Anyway I perused carefully through this not-too inspiring selection of German books and came away with a Collins Gem German dictionary for £1. It's tiny but I quickkly realized on getting it home that my vocabulary has outgrown it. My favourite German word, klitzeklein which means teeny-tiny wasn't there, because the book is too klitzeklein itself!
Most of the novels were translations from English, whcih seemed the biggest waste of time. I want to know I'm experiencing something unique. So I chose a thriller by Volker Klüpfel and Michael Kobr called Seegrund which means Bottom of the Lake. Paragraph one I understood perfectly... because it was somebody speaking English! But I found I also understood paragraph two just as well. This is seriously freaky.
I was about to take my purchases to the till when I realized that behind me was another mixed language pile of children's picture-books. And here, finally, the book I've long been searching for ~ an illustrated encyclopedia of science. As well as all types of animals and plants, we have the Solar System, the sun, the stars, asteroids and meteorites, comets; the weather, the human body, some amazing star maps and the cutest photograph ever of a family of golden bears crossing the ridge of a waterfall, Mummy Bear glancing back to make sure her babies aren't tumbling over the side... This is the book I've longed for ever since I took up German again. It gives all the basic vocab on everything. It's dead easy to read and beautifully illustrated. My best spent £2 in a long, long while!

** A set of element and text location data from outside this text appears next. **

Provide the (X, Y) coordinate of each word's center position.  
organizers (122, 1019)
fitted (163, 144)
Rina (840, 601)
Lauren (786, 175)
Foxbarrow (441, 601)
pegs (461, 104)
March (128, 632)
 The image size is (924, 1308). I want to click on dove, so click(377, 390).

Though I still feel full of unaccountable gloom whenever I stop, I'm determined to keep on running so my misery won't bite me on the bum and eat me. Perhaps there's no magic cure for depression, but at least knowing that you're accomplishing something, even if it is just learning to speak over again... That does help a little.
Now I must ping. it's nearly 4am. I'm only awake due to my broken sleep cycle.
Apart from books, my best news is THE HEATWAVE HERE IS OVER! Normal cool weather is resumed! I couldn't be happier.
Wishing y'all a cheery day :-)...
PS Chogstable the nightingale is trilling and tootling his klitzekleine head off in the cherry tree outside, the feathery swine!